Die übrigen Starter des Deutschen Schwimm-Verbandes (DSV) gingen am dritten Wettkampftag auf der Margareteninsel leer aus. Biedermanns Vereinskollegin Daniela Schreiber kam zwei Tage nach dem Staffelgold über 100m Freistil beim Sieg der Britin Francesca Halsall (53,58) nicht über Platz sieben (55,11) hinaus. Über 100m Brust waren Sarah Poewe (Wuppertal) als Fünfte (1:08,60) und Caroline Ruhnau (Essen) als Sechste (1:08,68) beim Sieg der Russin Julia Jefimowa (1:06,32) ohne Chance. Markus Deibler kam über 200m Lagen nicht über den achten Platz hinaus.

Hausding war gleich zum Auftakt seines Mammutprogramms erfolgreich. Der Berliner, der in Ungarn in allen fünf Wettkämpfen antritt, musste sich mit 430,25 Punkten nur dem Ukrainer Ilja Kwascha (433,90) geschlagen geben. Mit seiner Medaille sorgte Hausding auch für einen Befreiungsschlag der Springer. Bei der WM im Vorjahr in Rom war die Sparte ohne Edelmetall geblieben.

Schlimme Nachrichten gab es für den DSV aus der Heimat. Stefan Lurz sieht sich schweren Vorwürfen einer 15 Jahre alten Schwimmerin ausgesetzt. Nach Angaben des Mädchens soll es im November 2009 bei einem Wettkampf in Essen sowie bei einem Trainingslager in Singapur Ende März dieses Jahres zu sexuellen Übergriffen gekommen sein. Die Mutter der Schülerin stellte vor etwa zehn Tagen Anzeige.
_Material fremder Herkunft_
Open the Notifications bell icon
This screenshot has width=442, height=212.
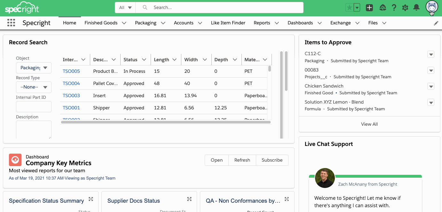tap(416, 8)
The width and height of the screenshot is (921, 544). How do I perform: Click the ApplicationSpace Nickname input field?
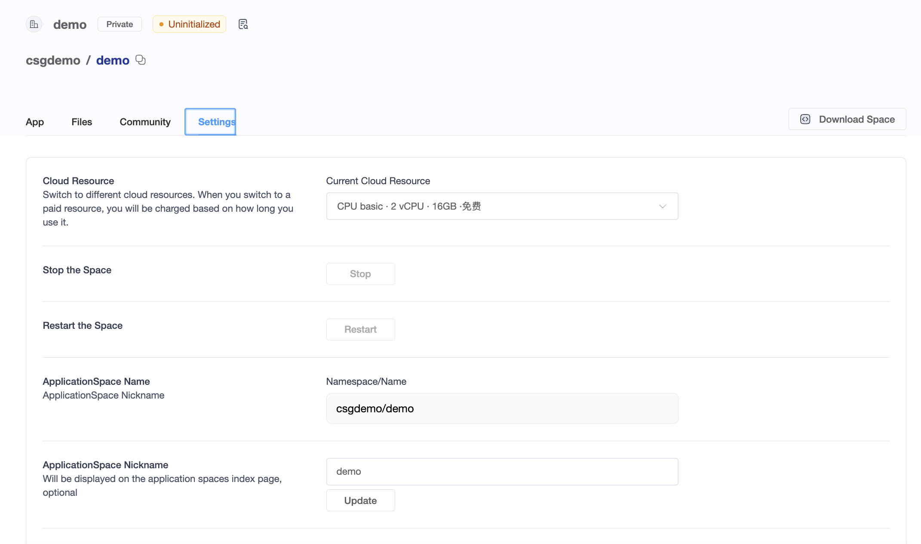click(x=502, y=471)
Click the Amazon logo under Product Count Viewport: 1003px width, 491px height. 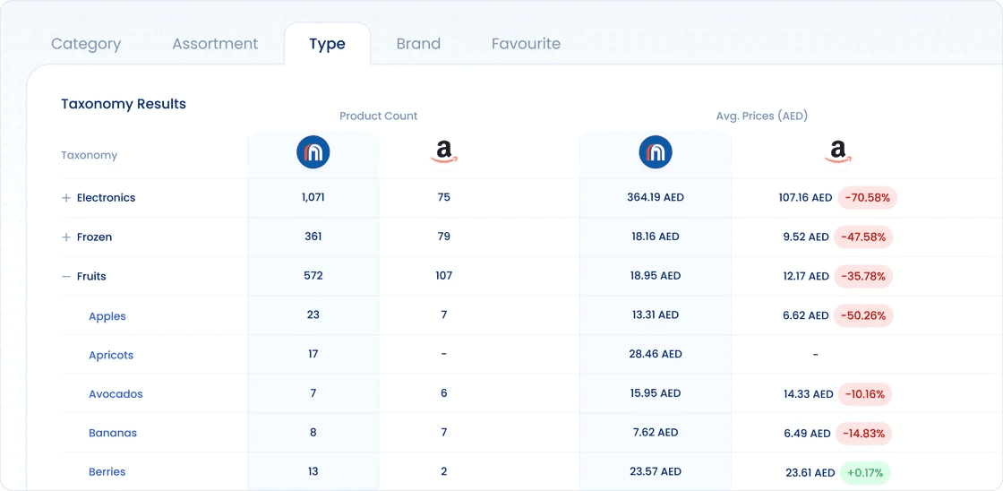444,152
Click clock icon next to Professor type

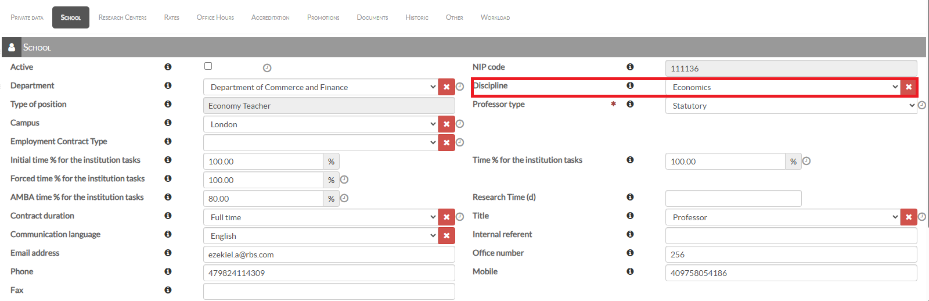coord(922,105)
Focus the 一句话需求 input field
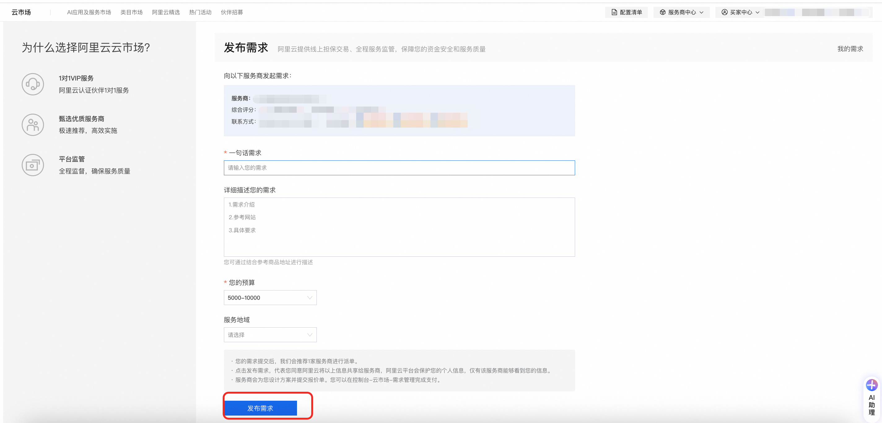The width and height of the screenshot is (882, 423). pos(399,168)
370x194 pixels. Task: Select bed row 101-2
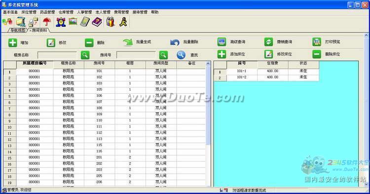[266, 78]
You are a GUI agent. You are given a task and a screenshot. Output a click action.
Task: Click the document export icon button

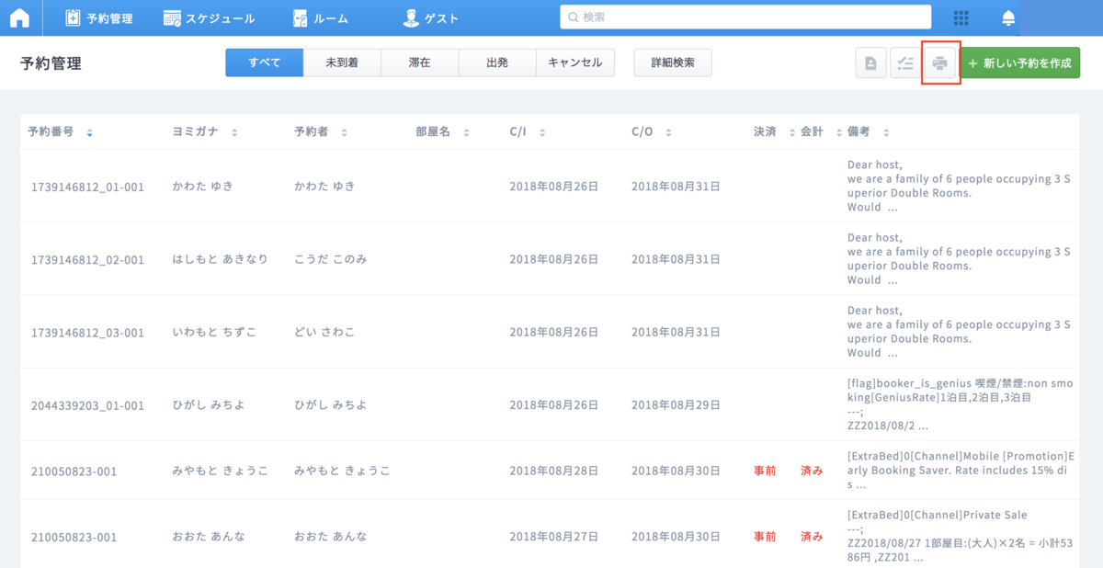tap(870, 63)
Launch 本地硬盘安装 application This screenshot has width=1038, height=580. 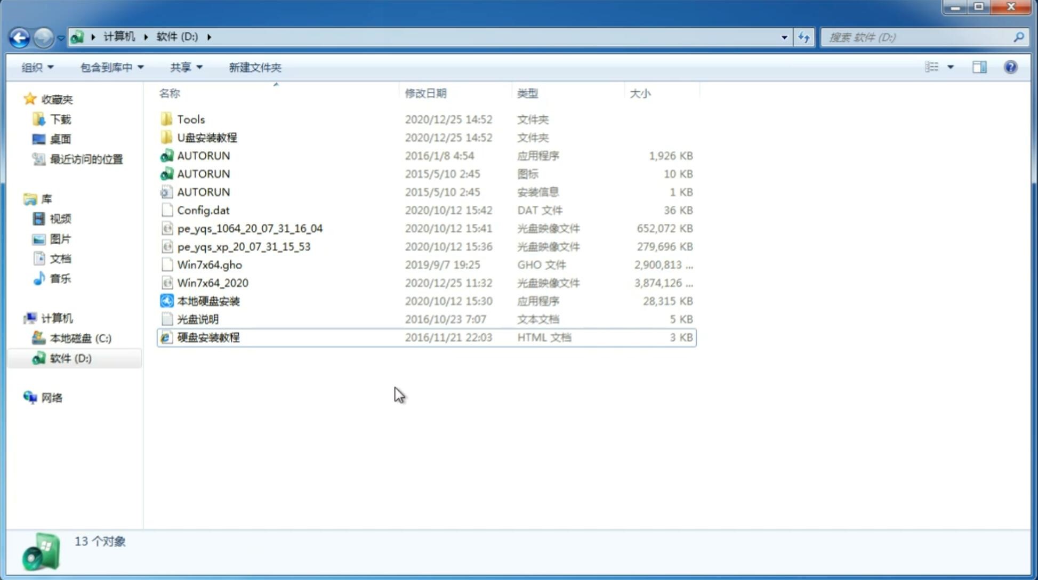click(x=208, y=301)
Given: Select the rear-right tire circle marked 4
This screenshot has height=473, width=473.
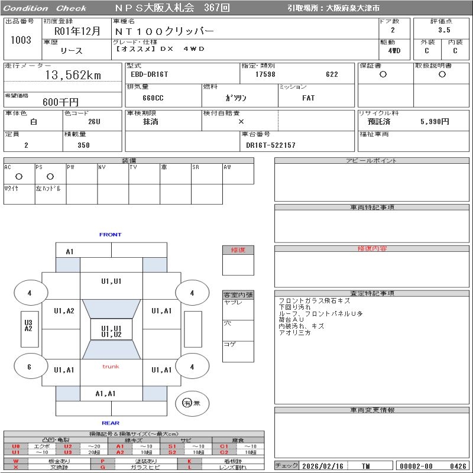Looking at the screenshot, I should [x=192, y=367].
Auf Lurz, der mit der ehemaligen Vize-Weltmeisterin Annika Lurz verheiratet ist, warteten bei der Heimkehr vom Plattensee Kriminalpolizei und Staatsanwalt.

DSV-Präsidentin und Juristin Christa Thiel sagte in Ungarn am Abend in einem ARD-Interview: "Ich hatte noch keine Gelegenheit, mit Stefan Lurz zu sprechen. Wir nehmen den Fall ernst und werden am Montag nach unserer Rückkehr mit dem Staatsanwalt Kontakt aufnehmen. Ich hatte von dem Fall und kursierenden Gerüchten keine Kenntnis."